Fertility: Some of Us are Just More Productive

My wife and I are part of the 1 percent—so we’re used to criticism. We’ve made a bundle—heck, a number of bundles—and while the rest of the nation seems to be in a slump, we’re just making more. We’re part of the false cult of quantity at the expense of quality. Our consumption hurts the environment. Our ridiculous tax breaks reward our selfishness at others’ expense. To give us larger breaks is so ridiculous a suggestion even the Wall Street Journal calls us tax “gangsters.” But we, I reply, are the makers. It’s right that our tax burden is lower, since we ultimately provide the raw material for jobs, innovation and future tax revenue.

Of course, when I say we’re in the top 1 percent, I mean kids. I can’t prove conclusively that we’re 1-percenters, but given that 2010 census data showed that only 1.9 percent of American homes had seven or more members, I think it’s likely. Many seven-plus households are surely multigenerational, and 2012 census data shows the average number of children under 18 per household living with parents was 1.88.

We ended 2012 with five. No. 6, God willing, will emerge from the womb in late summer.

Jonathan Last’s new book What to Expect When Nobody’s Expecting is the latest report on a world in which there are fewer children, more old people and a soon-to-be shrinking population. He emphasizes the negative effects of this trend on innovation, tax revenue and trade. One needn’t be a Keynesian economist to realize that some demand is necessary for an economy to function. Last warns that we now face economic consequences seen more drastically in Japan’s two-decades-plus slump. “If we want to continue leading the world,” he writes, “we simply must figure out a way to have more babies.”

Yet the freedom with which complete strangers make disparaging comments to parents with large families is legendary:

“You do know how to avoid those things, don’t you?” “Are you done yet?” “I’m glad it’s you and not me.” “Are they all yours?”

When the last is addressed to me, I stage-whisper, “They’re all mine—I’m just not sure who the mother is.” A friend with four boys likes to respond in his best mock-Khruschev: “We will bury you!” It generally ends the conversation.

Others regard us fertility 1-percenters as excuses for not multiplying.
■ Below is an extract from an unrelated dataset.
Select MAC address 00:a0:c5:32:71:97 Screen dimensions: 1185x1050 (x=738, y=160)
A few years ago, a thirty-something announcing her engagement was besieged by older ladies who still believed that baby carriages followed love and marriage. “No, we don’t want any children,” she responded. “Besides, Dave and Cathy [my wife] are having enough for all of us.”

While we all have our little Messiah complexes, I’m afraid this is unlikely.
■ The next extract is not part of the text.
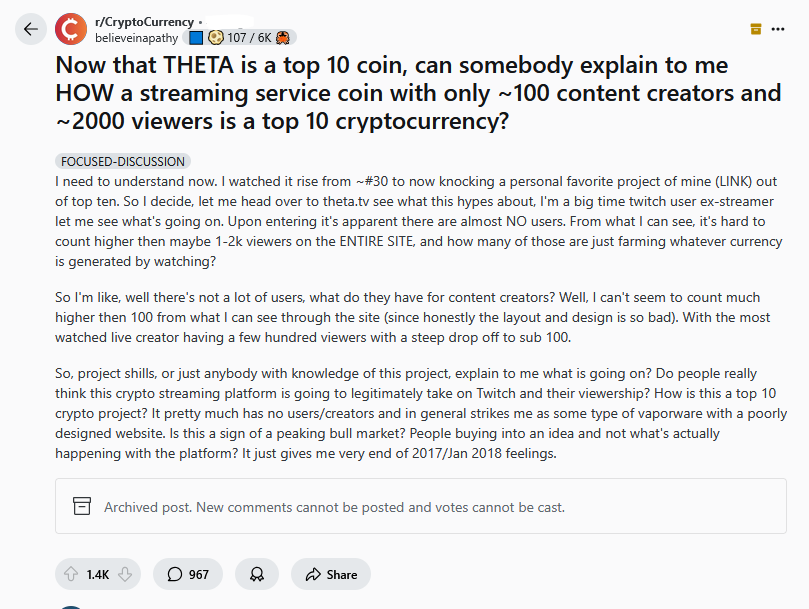Viewport: 809px width, 609px height.
Task: Click the crab flair emoji icon
Action: point(283,38)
Not only will Cathy be 40 when “6” arrives, but the statistics show the “have nots” growing in number. Among women closing their childbearing years today, 18.8 percent have had no children, while 18.5 percent have had one child. That means that two-fifths of American women together average half a child, whereas replacement fertility is 2.1. In order to keep us from becoming Japan, we need a lot more women like my wife—not her Ph.D. and tenure, but her childbearing.
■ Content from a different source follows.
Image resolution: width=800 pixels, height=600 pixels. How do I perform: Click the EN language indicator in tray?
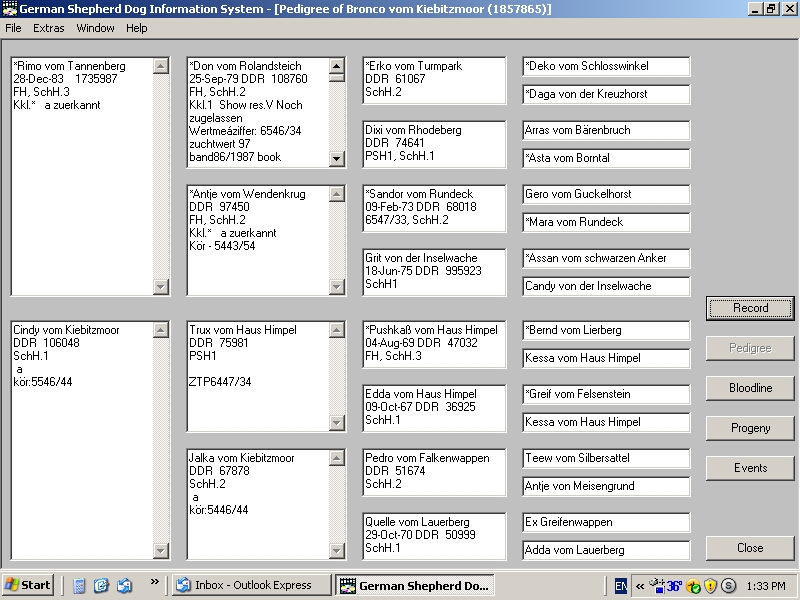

Last sees no changes to population decline trends, noting that incentives to decrease fertility are effective, while cash or benefit incentives to increase it are not.

No surprise. Tax breaks ease the burden a bit, but people don’t have children for tax credits. Children cost money and often forestall career advancement for at least one and possibly both parents. People have children when they have hope and a vision for society. This vision is usually, though not always, religious.

Like many 1-percenters, we raise kids not just to “save Social Security,” but to do something better. Cathy and I are teaching them to lead productive economic lives, but most of all lives rooted in their Catholic faith. We’re teaching them to serve the sick and those in need among their relatives, friends and the strangers put in their way, even if it means financial sacrifice.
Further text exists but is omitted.